What is the price difference, if any, between a PQ policy and a comparable non-PQ policy? There may be no difference or only a very small one, in which case it may make sense to have the asset protection of a PQ policy just in case.

In short, partnership LTCI policies have their limitations, and an agent must make sure clients understand these and must not over-promise. But in our discussion, we should not lose sight of the fact that partnership policies are an innovative product that offer a valuable advantage to many people-the protection of some of their assets should they ever need to apply for Medicaid.

To ensure that she always acts in an ethical way, a sales professional in the long-term care insurance field must be guided both by her own sense of right and wrong and by a knowledge of the established rules of conduct and the applicable legal and regulatory requirements.
An agent must disclose to clients the information they need to make informed decisions, maintain the confidentiality of the information entrusted to her, strive to serve her clients with competence and diligence, and sell a product only when it is suitable to the needs and circumstances of the client. An agent must never engage in certain prohibited activities, including misrepresentation, churning, twisting, cold lead advertising, and high-pressure tactics.

As part of the sales process, the agent must educate the client, determine whether the proposed product is suitable for him, tailor the product to his needs, help him accurately and completely fill out the application, and make all required disclosures to him. The agent must comply with all state laws and regulations governing LTCI sales, and she must document that she has done so and otherwise acted ethically. But despite all her efforts, an agent may still be accused of negligence or improper conduct, and she should obtain errors and omissions (E&O) coverage to protect herself against this risk.

Long-term care insurance offers many advantages, and for many people it is a better approach to funding long-term care than relying on one's savings and assets or on Medicaid.
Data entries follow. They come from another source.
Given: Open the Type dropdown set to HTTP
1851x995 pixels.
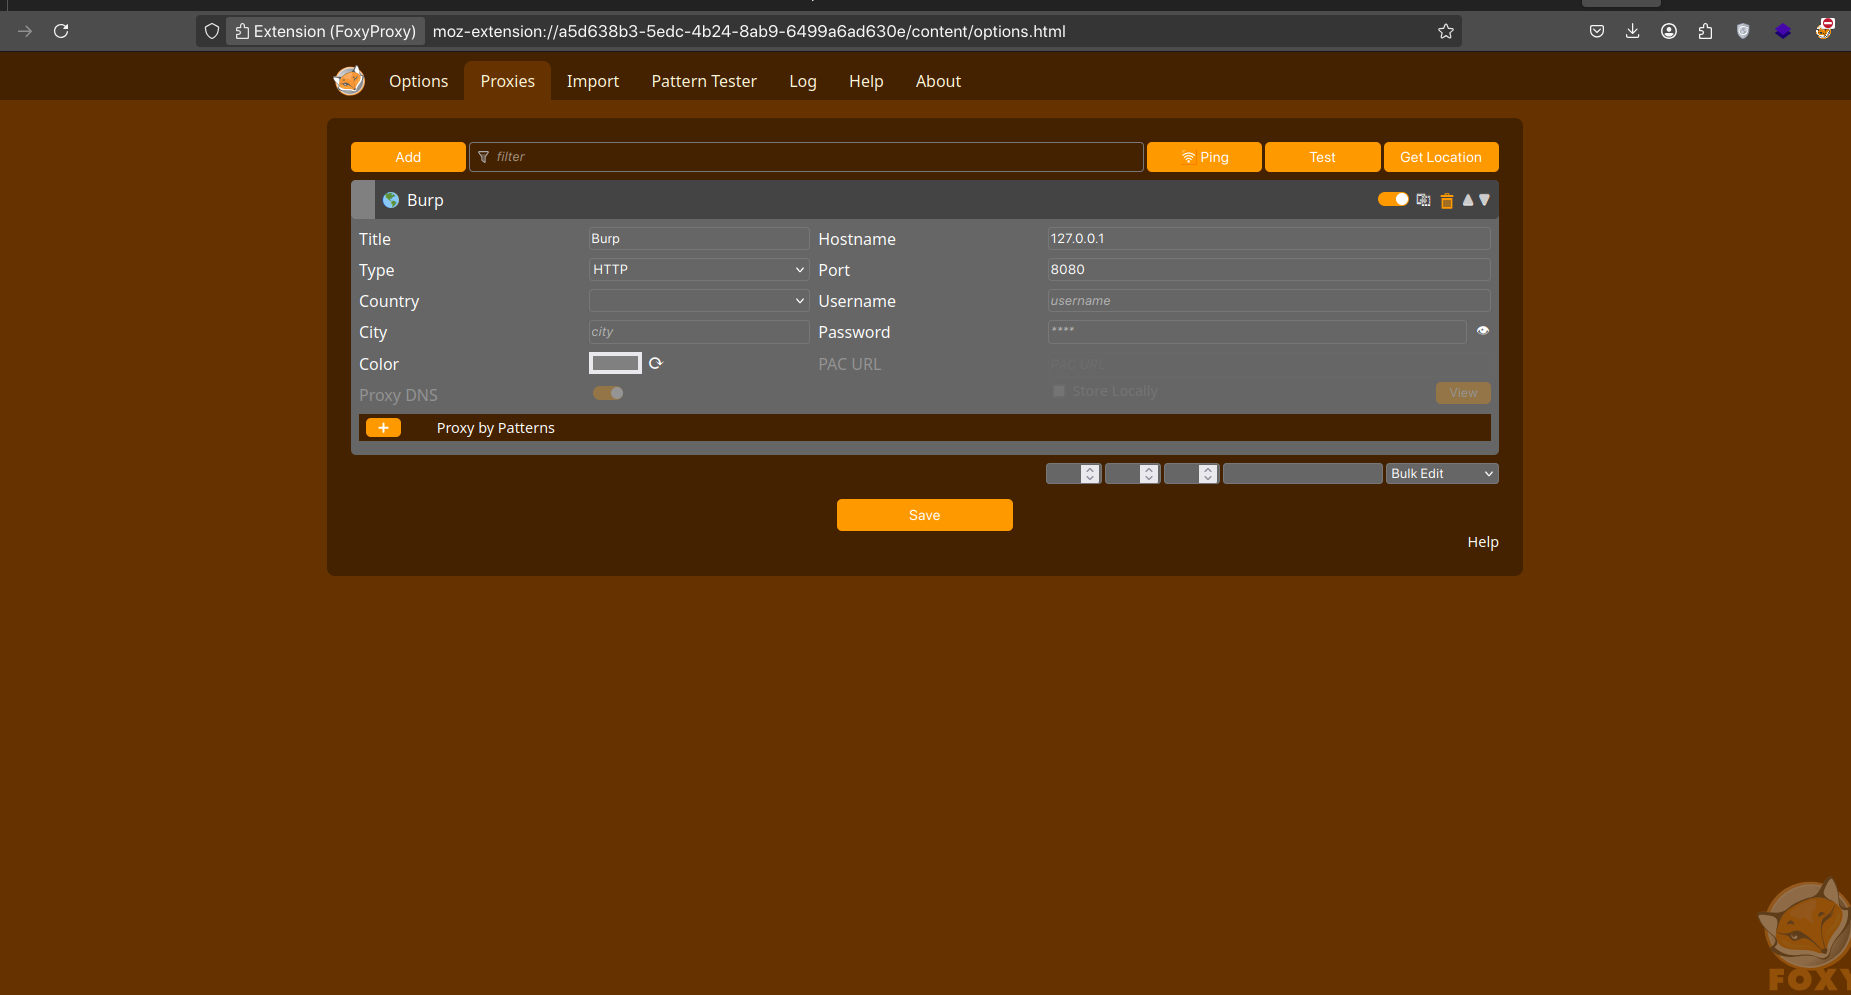Looking at the screenshot, I should coord(698,270).
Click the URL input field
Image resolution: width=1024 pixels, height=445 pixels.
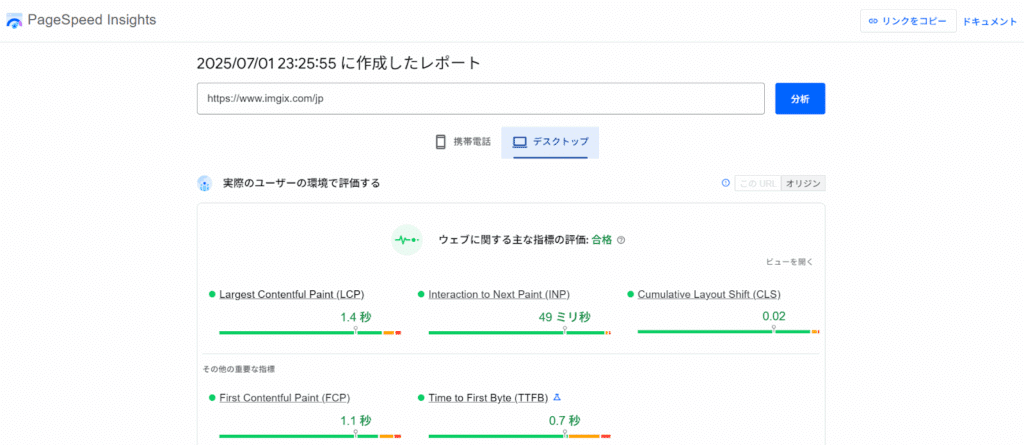click(x=482, y=99)
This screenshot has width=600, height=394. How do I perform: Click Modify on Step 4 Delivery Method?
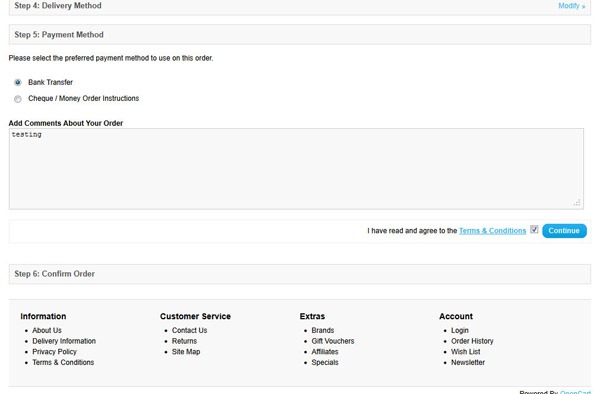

But LTCI is not suitable for everyone.

There are no hard-and-fast rules about who should and should not buy LTCI, but in general a person should not buy if he will have difficulty paying the premiums, has limited assets, or is eligible for Medicaid. .

An agent must make reasonable efforts to obtain information relevant to suitability, discuss suitability standards with the client, and document that she has done so, usually by filling out with the client a standardized personal worksheet. If a client does not meet suitability standards and still wants to buy, he may do so, but the agent must document her discussions with him.
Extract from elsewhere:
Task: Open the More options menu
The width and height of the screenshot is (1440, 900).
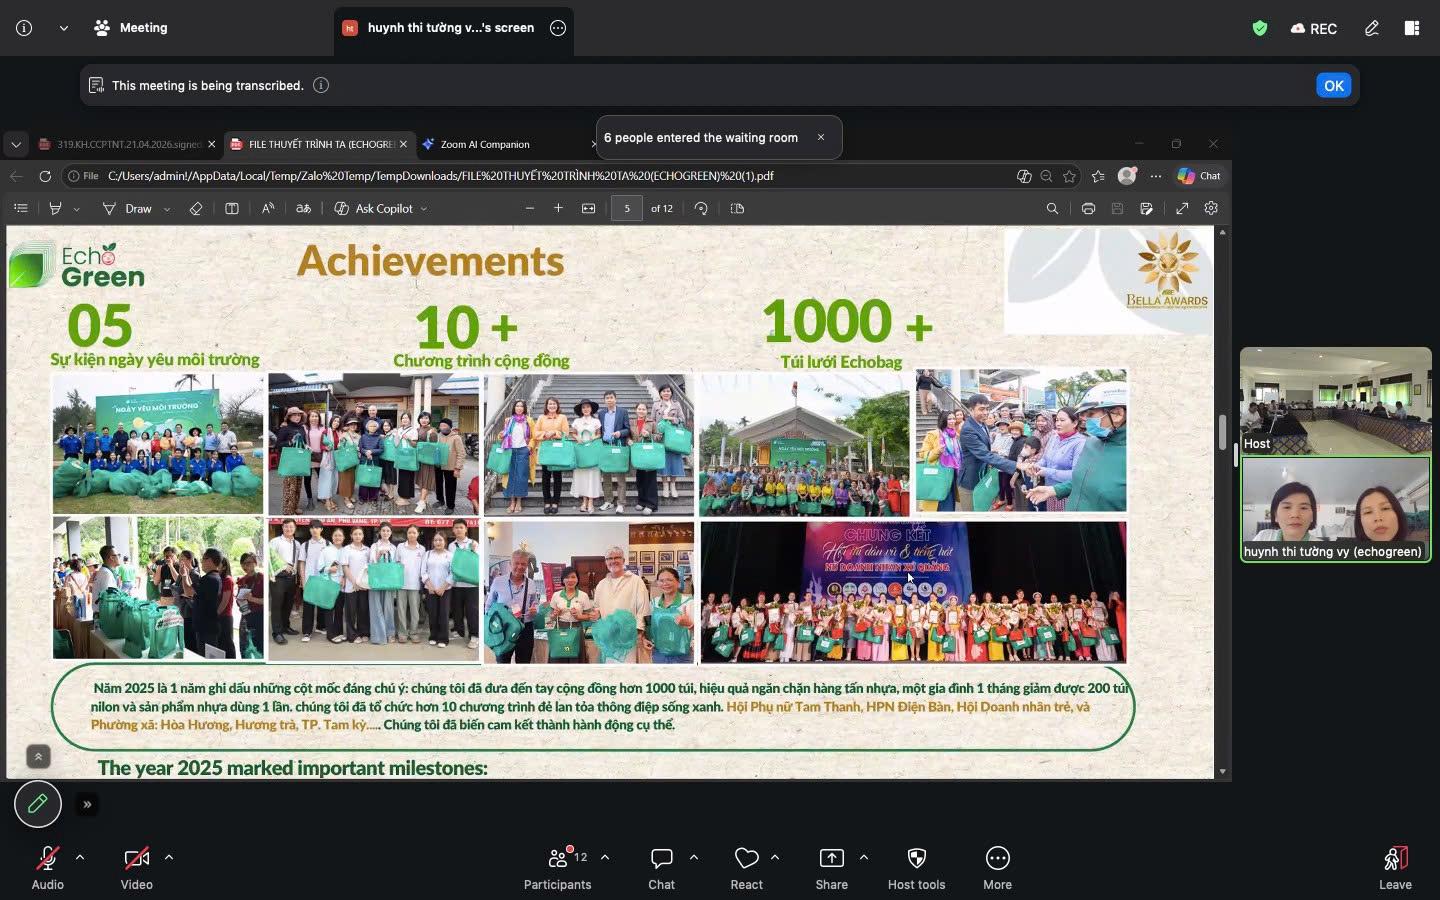Action: pyautogui.click(x=997, y=859)
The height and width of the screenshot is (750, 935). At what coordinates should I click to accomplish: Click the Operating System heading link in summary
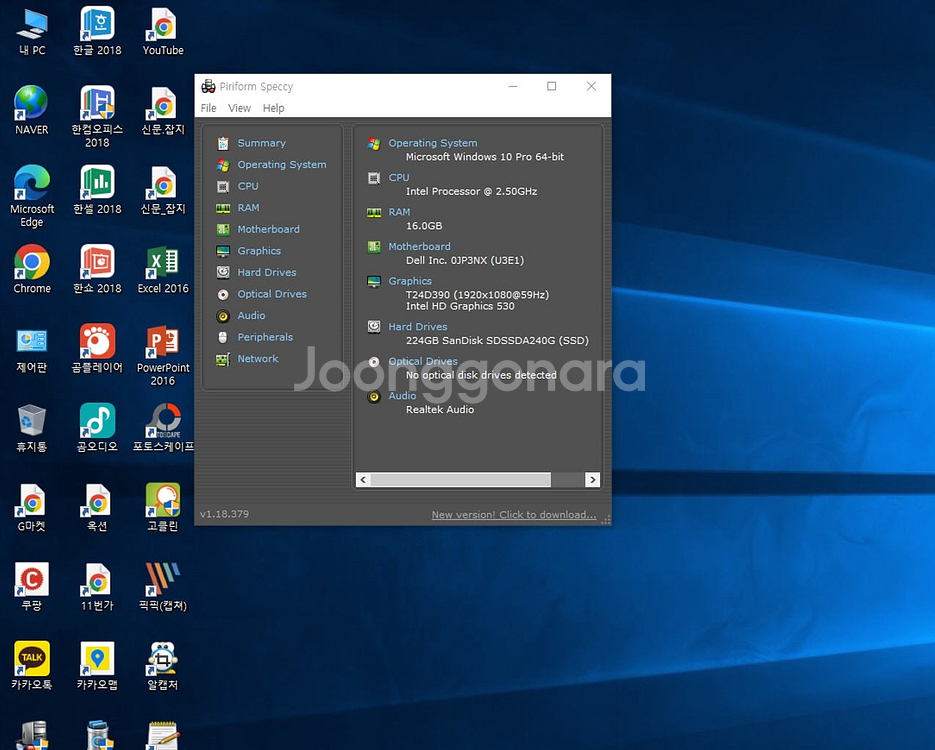432,143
Replacing an insured's existing LTCI policy with a new policy can improve his coverage, but it is not always advisable. The insured and his agent should compare the premium rate as well as the benefits and features of each policy. They should also take into account whether the client is insurable under the replacement policy.
 In addition to the suitability issues relevant to all LTCI coverage, there are a few considerations specific to partnership policies. Consumers considering a PQ policy should be aware of the following: Medicaid recipients may have limited choices in facilities and types of long-term care services; there is no guarantee that someone with partnership coverage will qualify for Medicaid; income is not protected by a partnership program, and not all assets are protected, including possibly one's home; and asset protection may not be available in another state. Nonetheless, a PQ policy offers an important advantage for many people-some assurance that some of their assets can be preserved in the event they have to apply for Medicaid.